Work item: Using the listing beneath this task, count the lines with the word "agent" and write only the result.

Records for this task:
╔══
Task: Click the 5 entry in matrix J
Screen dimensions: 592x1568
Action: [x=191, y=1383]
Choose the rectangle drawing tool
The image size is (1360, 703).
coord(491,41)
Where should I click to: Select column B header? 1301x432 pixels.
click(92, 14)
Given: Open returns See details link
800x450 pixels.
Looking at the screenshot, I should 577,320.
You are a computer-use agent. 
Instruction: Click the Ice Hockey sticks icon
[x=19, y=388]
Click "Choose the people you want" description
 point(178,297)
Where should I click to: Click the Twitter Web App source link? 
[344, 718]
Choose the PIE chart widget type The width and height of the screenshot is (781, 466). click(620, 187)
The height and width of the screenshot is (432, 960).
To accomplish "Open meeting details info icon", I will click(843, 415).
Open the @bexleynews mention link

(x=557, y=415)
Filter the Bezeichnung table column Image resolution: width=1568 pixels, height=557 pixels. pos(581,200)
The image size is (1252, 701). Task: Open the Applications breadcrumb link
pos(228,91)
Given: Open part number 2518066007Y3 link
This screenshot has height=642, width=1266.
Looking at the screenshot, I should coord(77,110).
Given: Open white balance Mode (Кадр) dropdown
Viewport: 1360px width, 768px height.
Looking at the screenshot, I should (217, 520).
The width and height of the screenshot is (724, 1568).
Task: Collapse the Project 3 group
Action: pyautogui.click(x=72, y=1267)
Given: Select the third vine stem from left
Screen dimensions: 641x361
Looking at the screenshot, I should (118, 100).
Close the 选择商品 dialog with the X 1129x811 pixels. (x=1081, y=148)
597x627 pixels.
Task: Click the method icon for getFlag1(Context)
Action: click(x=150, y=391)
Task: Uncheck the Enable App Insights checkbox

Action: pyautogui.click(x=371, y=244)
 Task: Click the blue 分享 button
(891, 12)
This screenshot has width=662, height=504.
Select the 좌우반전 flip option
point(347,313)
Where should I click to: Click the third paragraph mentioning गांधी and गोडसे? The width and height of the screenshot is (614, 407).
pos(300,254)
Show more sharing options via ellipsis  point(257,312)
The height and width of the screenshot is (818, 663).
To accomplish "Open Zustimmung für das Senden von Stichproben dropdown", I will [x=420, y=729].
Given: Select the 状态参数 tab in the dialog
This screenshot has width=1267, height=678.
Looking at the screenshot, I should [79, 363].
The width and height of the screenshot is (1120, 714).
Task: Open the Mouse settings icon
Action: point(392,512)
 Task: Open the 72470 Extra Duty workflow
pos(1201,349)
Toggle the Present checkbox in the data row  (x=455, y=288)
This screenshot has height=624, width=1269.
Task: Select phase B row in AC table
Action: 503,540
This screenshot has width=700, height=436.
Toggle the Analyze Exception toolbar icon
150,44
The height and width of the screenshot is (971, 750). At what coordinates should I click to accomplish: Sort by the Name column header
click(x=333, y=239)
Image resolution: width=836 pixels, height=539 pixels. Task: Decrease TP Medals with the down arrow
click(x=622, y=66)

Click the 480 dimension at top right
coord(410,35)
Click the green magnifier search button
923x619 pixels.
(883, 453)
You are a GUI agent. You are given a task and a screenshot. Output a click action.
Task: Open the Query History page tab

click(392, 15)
╚══
Your solution: 2